Exercise input
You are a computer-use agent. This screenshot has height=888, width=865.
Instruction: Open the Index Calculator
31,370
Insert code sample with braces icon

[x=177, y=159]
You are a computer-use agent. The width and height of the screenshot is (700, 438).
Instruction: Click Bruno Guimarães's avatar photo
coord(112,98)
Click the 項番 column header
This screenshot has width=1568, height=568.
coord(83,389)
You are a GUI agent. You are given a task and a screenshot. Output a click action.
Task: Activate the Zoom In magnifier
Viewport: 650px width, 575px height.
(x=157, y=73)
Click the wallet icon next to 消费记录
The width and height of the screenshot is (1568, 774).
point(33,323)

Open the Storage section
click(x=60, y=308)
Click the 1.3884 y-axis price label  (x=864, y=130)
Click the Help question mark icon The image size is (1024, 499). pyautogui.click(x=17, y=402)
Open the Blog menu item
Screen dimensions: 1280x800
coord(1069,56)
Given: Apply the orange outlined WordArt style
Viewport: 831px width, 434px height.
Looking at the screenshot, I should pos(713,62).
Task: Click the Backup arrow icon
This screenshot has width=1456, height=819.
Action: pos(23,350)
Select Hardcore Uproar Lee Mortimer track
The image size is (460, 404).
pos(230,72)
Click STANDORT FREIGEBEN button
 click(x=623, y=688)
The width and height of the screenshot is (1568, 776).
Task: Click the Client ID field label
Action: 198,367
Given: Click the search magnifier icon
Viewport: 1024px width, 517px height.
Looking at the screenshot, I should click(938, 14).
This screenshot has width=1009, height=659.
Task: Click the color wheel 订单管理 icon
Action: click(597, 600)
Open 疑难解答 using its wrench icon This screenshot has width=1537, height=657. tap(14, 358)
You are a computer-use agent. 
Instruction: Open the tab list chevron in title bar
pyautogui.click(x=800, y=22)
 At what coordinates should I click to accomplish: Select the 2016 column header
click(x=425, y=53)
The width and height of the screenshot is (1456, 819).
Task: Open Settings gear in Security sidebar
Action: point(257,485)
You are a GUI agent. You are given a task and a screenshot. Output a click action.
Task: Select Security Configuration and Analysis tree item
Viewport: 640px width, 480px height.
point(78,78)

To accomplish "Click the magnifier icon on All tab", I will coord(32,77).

Written task
Please echo the part of the data that opens with the line containing "Insert code sample with braces icon" and closes with the line containing "Click the 1.3884", both lines included.

Exercise response
Insert code sample with braces icon

[x=177, y=159]
You are a computer-use agent. The width and height of the screenshot is (700, 438).
Instruction: Click Bruno Guimarães's avatar photo
coord(112,98)
Click the 項番 column header
This screenshot has width=1568, height=568.
coord(83,389)
You are a GUI agent. You are given a task and a screenshot. Output a click action.
Task: Activate the Zoom In magnifier
Viewport: 650px width, 575px height.
(x=157, y=73)
Click the wallet icon next to 消费记录
The width and height of the screenshot is (1568, 774).
point(33,323)

Open the Storage section
click(x=60, y=308)
Click the 1.3884 y-axis price label  (x=864, y=130)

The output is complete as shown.